I have written before about bringing up kids who are independent, make their own decisions, are self sufficient. It’s a good thing. Yet sometimes it’s not.
As other MoBs (mothers of bartterskids) know, we are also teaching our children how to manage their illness. This can involve life or death decisions.
We know that one day we need to let go and let them make their own choices. They need to strike out on their own, solve their own problems and not involve us in the process. We hope that when that time comes, we have done enough that they know how to make good choices for themselves.
Yet humans do not always make good choices. It is always at the back of my mind that one day F will stop taking her meds. This terrifies me and the for the sake of keeping her well, alive even, I could violate her right to choose and force it on her. But that only works short term and legal independence comes at the age of 18 and what do I do then? Or what happens when I am gone? I want her to look after herself so that means she has to do it. So I need to let her make her own decisions.
So what if she does something stupid and ends up in hospital? What if she hurts herself?
I do not know what I will do but it is inevitable that both my children will make choices I don’t agree with, do things that I think (and know) will hurt them.
This dilemma that we face drives me nuts – we want them to be independent but we want them to do what we say!
What do we do?
Whether your child is ill and doesn’t take their medicine or is in trouble and doesn’t accept the help that is offered; or you think their friends are bad for them or you just want their jeans to actually cover their butts (both girls and boys), this is what I have realised:
These lives are not ours. We are only guardians. Only they are the kings and queens of their lives. And a King or Queen is an absolute ruler.
So I hope that by preparing them for independence and, when they are almost ready, letting go, that they will rule their kingdom wisely. And if they don’t, give me the compassion to forgive myself for letting them choose.
My second hope is this: that when they have tried it on their own, made mistakes, given us grey hair (ok, in my case, more grey hair) let’s pray that it doesn’t take too long for them to realise that it’s ok to seek advice, that they don’t have to do it all alone. All rulers need an advisor. Let’s pray that our act of letting go makes it easy for them to turn to us when they need us.
So I’m going to keep doing those little things to prepare both my girls; get them to tidy up their own toys, let F administer her own meds, let S brush her own teeth. Then as they get bigger, let them do bigger things.
I hope that when the time comes, I can let them go (without giving them a long list of instructions of what not to do).
Dedicated to my parents who brought me up to be smart and gave me the freedom to make my own choices. Some have been brilliant and some have been spectacularly stupid. Thanks for praising the good and being there during the bad.

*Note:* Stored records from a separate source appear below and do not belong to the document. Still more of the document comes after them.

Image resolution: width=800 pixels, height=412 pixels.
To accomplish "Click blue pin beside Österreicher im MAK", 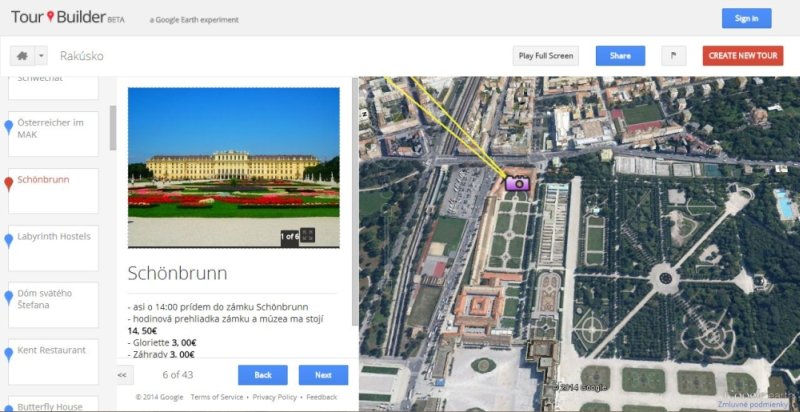I will 9,125.
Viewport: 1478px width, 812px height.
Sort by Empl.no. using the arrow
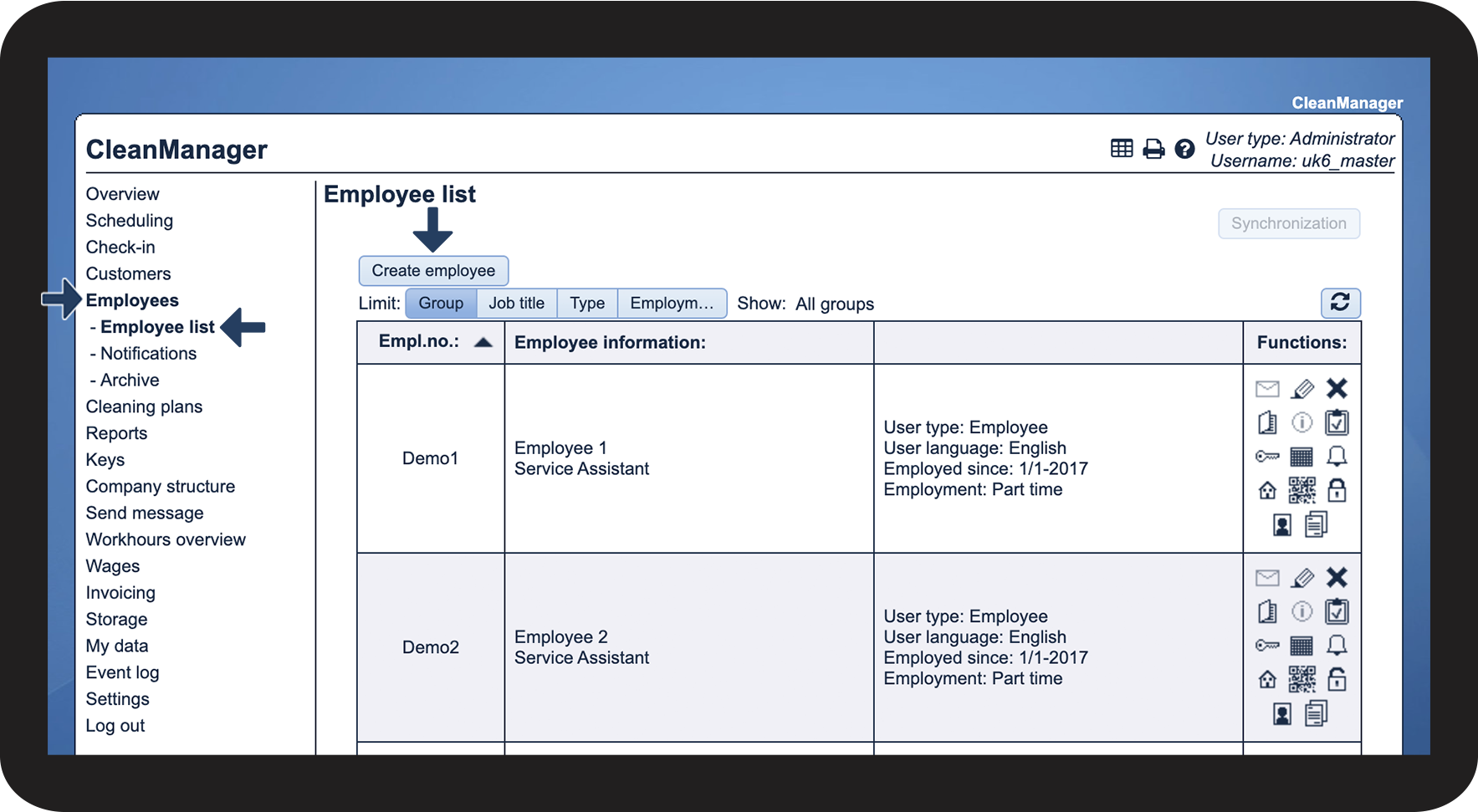[483, 342]
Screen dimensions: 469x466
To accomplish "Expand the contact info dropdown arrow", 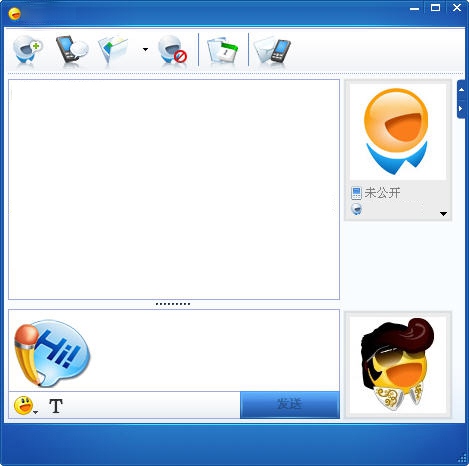I will (x=443, y=214).
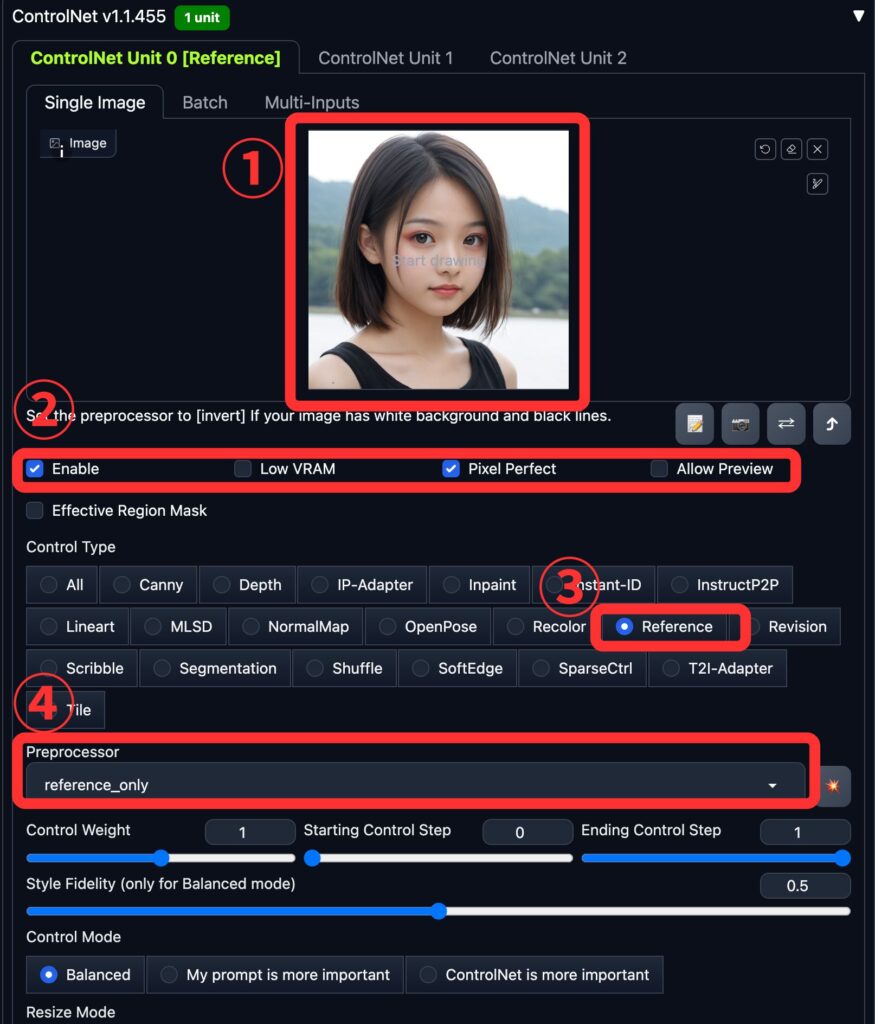Switch to ControlNet Unit 1 tab

[385, 58]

March 20, 2014 at 12:38 am
Amber. I am laying down something I rarely ket myself do. I don’t have enough potassium in me to have muscles right now to hold me up!!!

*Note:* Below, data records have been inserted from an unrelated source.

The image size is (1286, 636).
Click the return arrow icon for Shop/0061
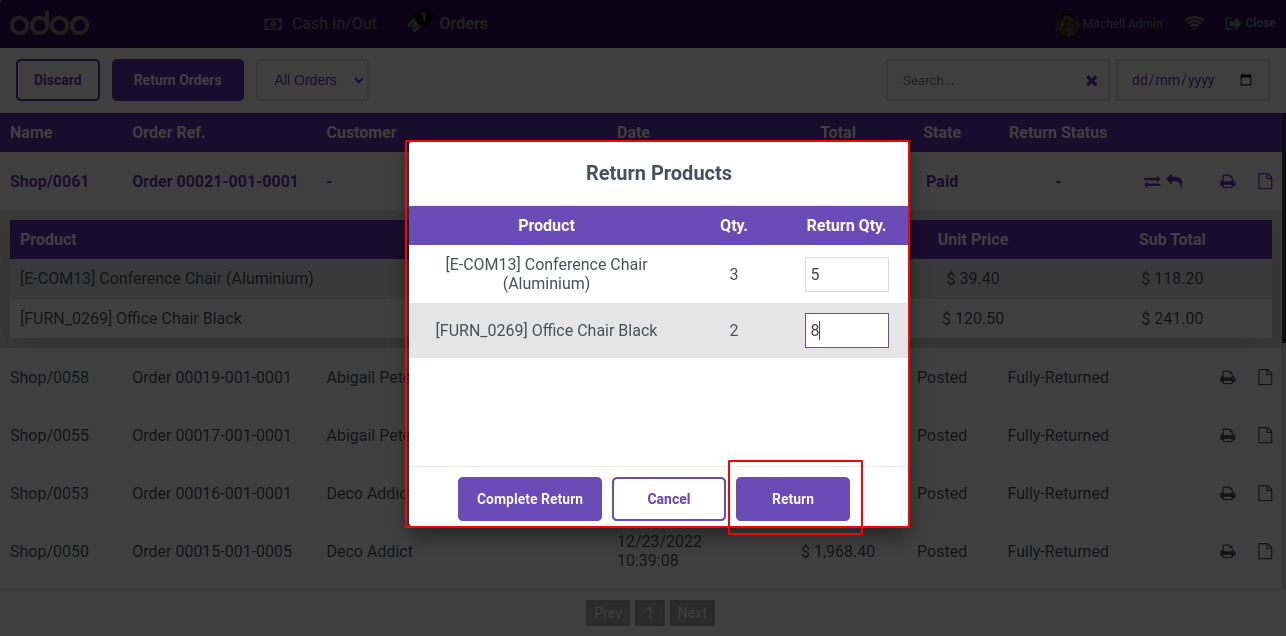click(x=1174, y=181)
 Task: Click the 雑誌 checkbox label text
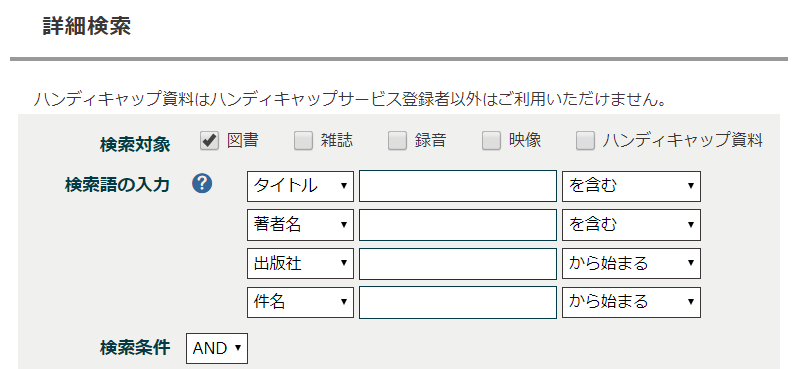click(x=337, y=140)
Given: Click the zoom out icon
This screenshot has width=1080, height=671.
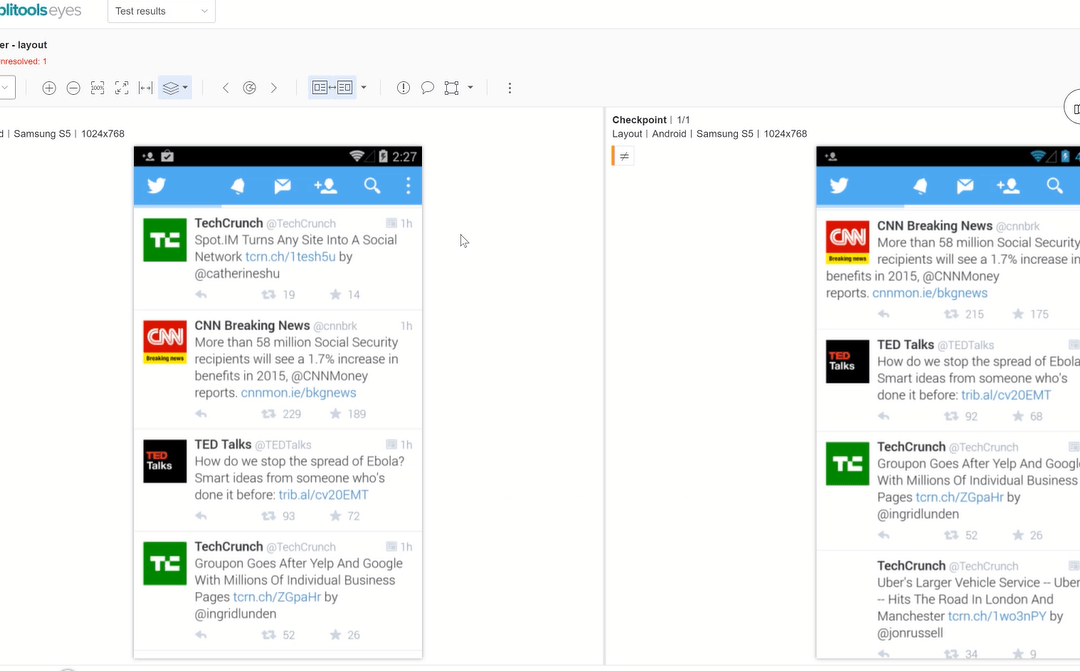Looking at the screenshot, I should pyautogui.click(x=73, y=88).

As I read this I am so awed by you and am adding prayers that F and S will want to take care of themselves. F will want to take her meds and will know that by doing so gives her more independence. I had not even thought of these places of worry.
You have written this beautifully sprinkled with humour and always so honest and humble.

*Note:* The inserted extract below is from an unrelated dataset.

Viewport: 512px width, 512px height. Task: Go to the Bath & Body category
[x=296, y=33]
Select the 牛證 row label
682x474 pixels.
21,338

I think of you involving them with cooking etc so F has more choices and has fun doing that. I know you will come up with ideas on the meds.
Lots of love. Sonja
March 20, 2014 at 1:07 am
Sonja, I do hope I do enough and I do hope that whatever rebellion she wants to go through is quick and not to painful.
Listen to you though, casually talking about lying down. Do you even know how heart breaking it is to know that you are this unwell? hugs to you and wishing for stable potassium levels for you – and obviously above 3.5! keeping them stable at this low level would just be pants.
March 20, 2014 at 1:24 am
Sweetie. Thank you. Tears in my eyes. Thank you for your love dear one. The girls and you both are so in my heart and prayers
March 20, 2014 at 8:45 am
Hi Amber, thanks for sharing.
I recognize every bit of it. Always balancing between what you think is best and what your child thinks is best. I’m sure your being aware is half the work. She’ll know by ‘reading’ your attitude that you’re coaching and not demanding. You brave mother!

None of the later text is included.